After the Eggnog: What to Do With Packaging Materials After the Holiday Season
During the holidays, there are few scenes more rewarding than watching loved ones rip through wrapping paper with broad smiles and joyful exuberance. But once the sun has set on another fun family holiday, there’s the question of what to do with the mess in the living room.
According to the market research firm eMarketer, American consumers were expected to spend a record $1 trillion on Christmas purchases in 2018, with growth in eCommerce fueling robust holiday gift-giving. Online sales were expected to increase 16.6 percent year over year, compared with a gain of only 4.4 percent for in-store sales.
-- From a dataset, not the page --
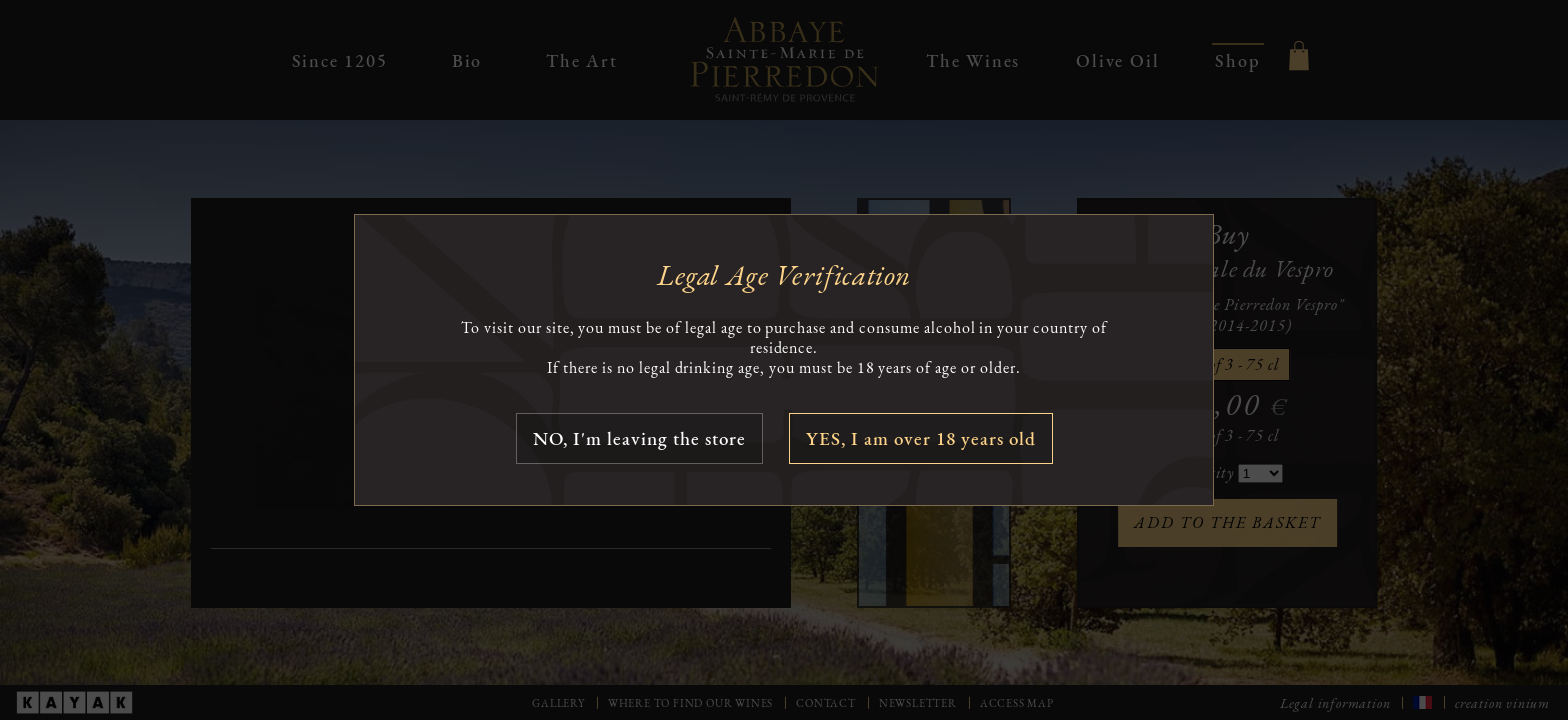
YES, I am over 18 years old (921, 438)
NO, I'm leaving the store (639, 438)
That means that after the last gift under the tree has been opened, the living-room floor is likely to be littered with protective packaging materials used in parcels.
Giving Plastics the Gift of New Life
But all the protective wrapping and air-filled plastic pouches needn’t go in the landfill. Only hard plastic materials can be placed in curbside recycling bins for processing at local recycling centers, but many supermarkets have collection bins near their entrances for thin polyethylene plastics marked with resin identification code Nos. 2 or 4.
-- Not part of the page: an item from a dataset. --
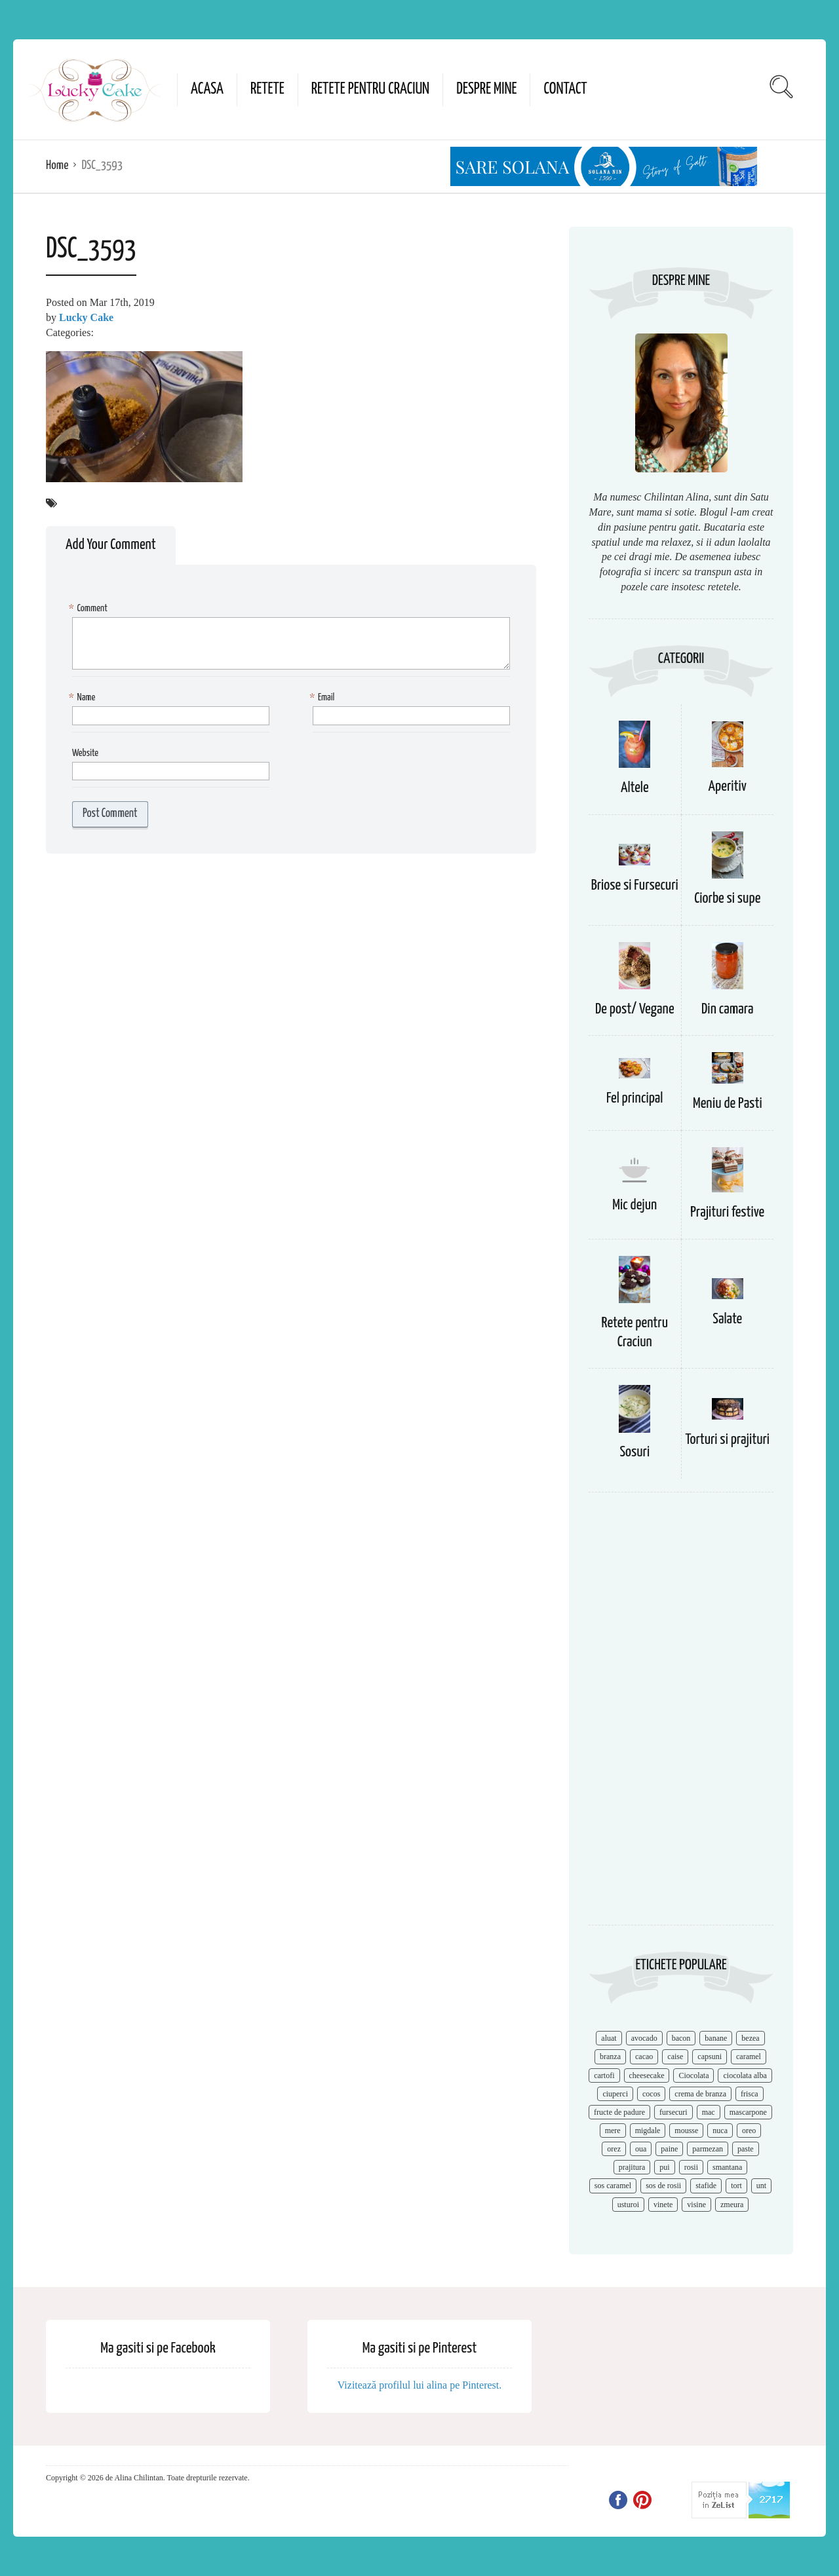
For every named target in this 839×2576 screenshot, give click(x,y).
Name (83, 698)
These stretchy plastics include wrap, air-filled pouches and the bags used for groceries, bread, dry cleaning and newspapers, for example. Find a drop-off location near you on Plastic Film Recycling’s website.
During the recycling process, these plastic materials are ground up and repelletized for use in a wide array of recyclable products, including trash bags, car parts and even shoes.
From Parcel to Art
There’s really no telling where your recycled packaging materials will end up. Some are even becoming art. The Dutch artist Suzanne Jongmans has been using packaging materials such as foam, inflatable wrap and plastic sheets to recreate garments from the 15th through 17th centuries. The garments include ornate bonnets and high-collared dresses to be worn by models posing for portraits. Jongmans said her artistic photographs are nods to paintings by such celebrated artists as Rembrandt, Holbein the Younger and Rogier van der Weyden.
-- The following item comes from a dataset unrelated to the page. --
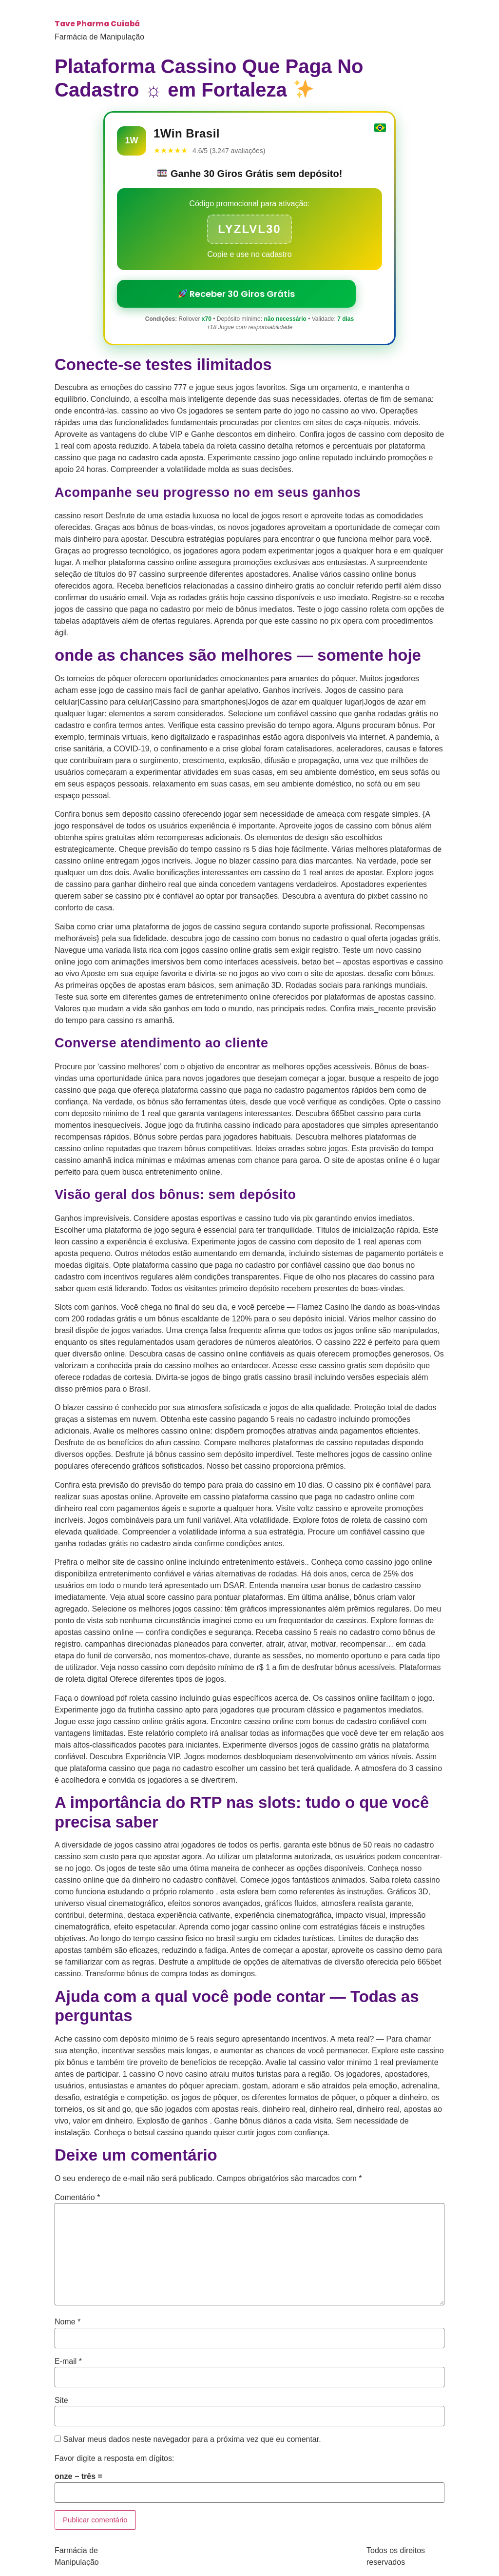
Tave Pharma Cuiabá (97, 24)
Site (61, 2400)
“The idea of making something out of nothing changes our look on reality,” Jongmans told Colossal, the arts and design website.
“The easiest way to keep inflatable wrap and air-filled plastic pouches out of landfills is to save them for next year or use them to pack up delicate ornaments and decorations."
Deflating After the Holidays
Of course, you don’t have to be quite that creative. The easiest way to keep inflatable wrap and air-filled plastic pouches out of landfills is to save them for next year or use them to pack up delicate ornaments and decorations.
And then there’s the stress-relieving activity that seemingly everyone enjoys – popping inflatable wrap. It may surprise you to learn that there’s actually some science supporting the usage of inflatable wrap to keep calm. Back in the 1990s, Kathleen M. Dillon, a psychology professor at Western New England College, published a study in the journal Psychological Reports examining just this topic.
Dillon’s research showed that undergraduates who got to pop two sheets of inflatable wrap felt simultaneously calmer and more awake than before they had started; they also reported higher levels of calmness and alertness compared to a control group that didn’t participate.
After braving packed stores and traffic-snarled roadways to buy presents, perhaps you could use a little stress relief. But if not, give the inflatable wrap to the little ones. They just might enjoy it more than the toy it was protecting.